UKRN, through our Open Research Programme, is enabling a set of pilot projects that will run in 2024 to explore how best to monitor aspects of open research to support institutional planning and evaluation. Note that this monitoring is aggregate and anonymous, unlike the individual indicators that might (or might not) support researcher assessment, and that might therefore be the focus of CoARA working groups. Some of the background to this work is outlined in this project plan. In brief, both the Open Research Programme and the partner institutions need evidence on the uptake and nature of open research practices, to plan and evaluate the support that we each provide to the research community.

Following a webinar launching this work, we asked the UK academic sector which institutions wanted to pilot indicators of open research (15 opted in), and which specific open research practices should be priorities for monitoring, and we wrote that up in a working paper. The priorities at the moment turned out to be open/FAIR data, the use of data availability statements, preregistration and the use of the CRediT taxonomy. We then asked a wide group of solution providers – from small academic-led initiatives to large commercial operations – to let us know whether and how they might work with interested institutions to help them monitor those priorities. We received 15 responses, some of which noted that, because the pilots were unfunded, they would struggle to engage with them. The 15 pilot institutions then discussed and agreed which solution providers they wished to work with, those being OpenAIRE, CORE, Elsevier, Digital Science and PLOS/DataSeer, with some also wanting to work with the Center for Open Science to monitor preregistration.

The four sets of pilots – one each for the four priorities – are now being designed. However, we thought it was a good moment to take stock of the work and to reflect on lessons that we might learn. The exclusion of smaller, more academic-led, often more open source initiatives is a concern. It is likely to have arisen for a number of reasons, including that:

  • the lack of funding for the pilots favours large operations that have capital resources that enable them to invest strategically on activities without an immediate pay back;
  • institutions seem to favour partners who can offer staff time, a level of brand recognition and familiarity, and large datasets.

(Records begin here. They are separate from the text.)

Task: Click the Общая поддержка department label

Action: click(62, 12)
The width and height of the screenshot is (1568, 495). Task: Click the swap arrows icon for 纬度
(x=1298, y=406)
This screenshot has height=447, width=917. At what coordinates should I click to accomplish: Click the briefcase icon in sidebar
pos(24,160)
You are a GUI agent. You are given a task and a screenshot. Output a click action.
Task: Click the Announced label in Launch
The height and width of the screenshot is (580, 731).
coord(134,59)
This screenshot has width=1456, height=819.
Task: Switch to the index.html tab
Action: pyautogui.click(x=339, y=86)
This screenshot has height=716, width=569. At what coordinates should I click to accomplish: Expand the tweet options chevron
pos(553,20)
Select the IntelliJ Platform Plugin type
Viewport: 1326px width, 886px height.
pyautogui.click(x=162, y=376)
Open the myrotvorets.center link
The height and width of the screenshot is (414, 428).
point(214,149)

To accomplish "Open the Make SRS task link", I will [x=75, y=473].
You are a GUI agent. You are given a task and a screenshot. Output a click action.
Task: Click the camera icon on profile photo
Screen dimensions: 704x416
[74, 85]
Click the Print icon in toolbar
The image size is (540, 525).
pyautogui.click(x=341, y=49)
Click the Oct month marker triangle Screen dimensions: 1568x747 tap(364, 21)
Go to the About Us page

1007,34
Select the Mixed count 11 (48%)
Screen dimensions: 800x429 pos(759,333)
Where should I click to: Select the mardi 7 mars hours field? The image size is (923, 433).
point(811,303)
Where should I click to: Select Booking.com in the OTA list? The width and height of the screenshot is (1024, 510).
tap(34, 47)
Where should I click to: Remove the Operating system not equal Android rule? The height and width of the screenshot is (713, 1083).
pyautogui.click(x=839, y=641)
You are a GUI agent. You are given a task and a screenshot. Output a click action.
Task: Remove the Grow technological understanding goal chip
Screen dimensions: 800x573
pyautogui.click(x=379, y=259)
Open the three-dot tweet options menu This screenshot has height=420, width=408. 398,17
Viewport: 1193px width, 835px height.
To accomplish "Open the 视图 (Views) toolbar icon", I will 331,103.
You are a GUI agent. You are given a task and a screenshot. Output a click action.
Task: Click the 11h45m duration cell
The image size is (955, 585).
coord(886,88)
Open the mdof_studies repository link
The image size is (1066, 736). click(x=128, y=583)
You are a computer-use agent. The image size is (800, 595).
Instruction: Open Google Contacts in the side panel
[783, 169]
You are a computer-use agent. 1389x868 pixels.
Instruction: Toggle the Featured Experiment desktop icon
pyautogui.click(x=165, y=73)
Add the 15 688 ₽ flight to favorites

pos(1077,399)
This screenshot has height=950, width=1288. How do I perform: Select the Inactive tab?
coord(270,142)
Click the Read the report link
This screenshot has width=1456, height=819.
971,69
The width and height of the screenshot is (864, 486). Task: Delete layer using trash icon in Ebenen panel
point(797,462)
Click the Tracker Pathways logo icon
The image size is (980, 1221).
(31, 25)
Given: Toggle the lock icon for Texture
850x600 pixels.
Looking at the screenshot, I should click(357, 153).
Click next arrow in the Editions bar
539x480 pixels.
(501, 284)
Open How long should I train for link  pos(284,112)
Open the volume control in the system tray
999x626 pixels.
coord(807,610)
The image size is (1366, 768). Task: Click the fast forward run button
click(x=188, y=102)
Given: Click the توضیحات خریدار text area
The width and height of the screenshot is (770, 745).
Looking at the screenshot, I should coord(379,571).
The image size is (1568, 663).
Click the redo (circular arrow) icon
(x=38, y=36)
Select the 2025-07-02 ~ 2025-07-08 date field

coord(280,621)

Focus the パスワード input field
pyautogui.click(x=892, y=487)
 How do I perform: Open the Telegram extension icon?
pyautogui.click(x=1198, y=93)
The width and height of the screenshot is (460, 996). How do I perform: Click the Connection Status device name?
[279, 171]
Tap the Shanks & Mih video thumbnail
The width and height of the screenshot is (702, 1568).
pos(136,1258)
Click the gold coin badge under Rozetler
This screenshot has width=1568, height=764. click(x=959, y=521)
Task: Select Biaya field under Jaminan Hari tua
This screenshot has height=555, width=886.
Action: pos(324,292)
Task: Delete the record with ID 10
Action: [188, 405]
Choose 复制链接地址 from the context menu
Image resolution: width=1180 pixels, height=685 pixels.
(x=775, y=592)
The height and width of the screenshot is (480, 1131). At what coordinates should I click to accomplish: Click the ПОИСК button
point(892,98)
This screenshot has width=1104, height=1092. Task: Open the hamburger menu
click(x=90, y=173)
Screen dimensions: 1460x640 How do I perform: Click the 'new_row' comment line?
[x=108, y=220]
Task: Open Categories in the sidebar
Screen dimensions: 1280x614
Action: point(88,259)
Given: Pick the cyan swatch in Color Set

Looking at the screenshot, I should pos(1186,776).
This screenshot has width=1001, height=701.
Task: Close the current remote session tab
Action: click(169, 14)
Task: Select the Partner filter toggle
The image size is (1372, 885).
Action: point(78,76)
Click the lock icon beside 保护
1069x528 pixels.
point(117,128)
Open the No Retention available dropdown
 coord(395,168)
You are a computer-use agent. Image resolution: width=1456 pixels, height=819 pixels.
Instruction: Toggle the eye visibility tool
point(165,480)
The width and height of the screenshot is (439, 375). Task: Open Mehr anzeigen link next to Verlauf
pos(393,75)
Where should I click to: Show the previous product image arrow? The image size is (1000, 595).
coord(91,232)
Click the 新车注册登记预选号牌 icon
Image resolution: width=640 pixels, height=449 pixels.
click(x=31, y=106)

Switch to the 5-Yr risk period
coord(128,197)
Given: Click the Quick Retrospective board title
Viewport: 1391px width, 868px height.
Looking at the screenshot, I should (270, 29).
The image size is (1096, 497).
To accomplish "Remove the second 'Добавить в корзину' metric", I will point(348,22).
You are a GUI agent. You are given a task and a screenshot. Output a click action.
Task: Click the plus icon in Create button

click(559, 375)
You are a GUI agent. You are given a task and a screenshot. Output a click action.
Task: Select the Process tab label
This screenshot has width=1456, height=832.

This introduces a strongly conservative bias into the process, posing a high barrier to entry, and may reduce the diversity within the innovation community.

Our next steps will seek, as far as possible within the parameters of the pilots, to address this concern. We will therefore:

  1. Strongly implement an agreed set of partnership principles outlined in the plan, to promote interoperability in data and services, transparency, inclusion and collaboration, to favour FAIR and open sector-wide / system-wide data about research, and enable data portability.
  2. Set up regular opportunities for any interested party to hear about progress in the pilots, to see draft outputs, and to inform their plans.
  3. Pro-actively engage with and support international initiatives and actors that are leading, promoting and enabling collective action toward a more open infrastructure for monitoring open research, including the work of UNESCO.

Beyond this, there appears to be a strong case for the academic sector to reflect on the opportunities and risks of sourcing indicators relating to its core business from third parties, and how those might be managed to benefit research. This discussion is starting in the USA, and in Europe there are also strong signals from some very significant institutions such as The Sorbonne and Utrecht University. Could the academic sector be about to take more control over the ways in which its research is monitored?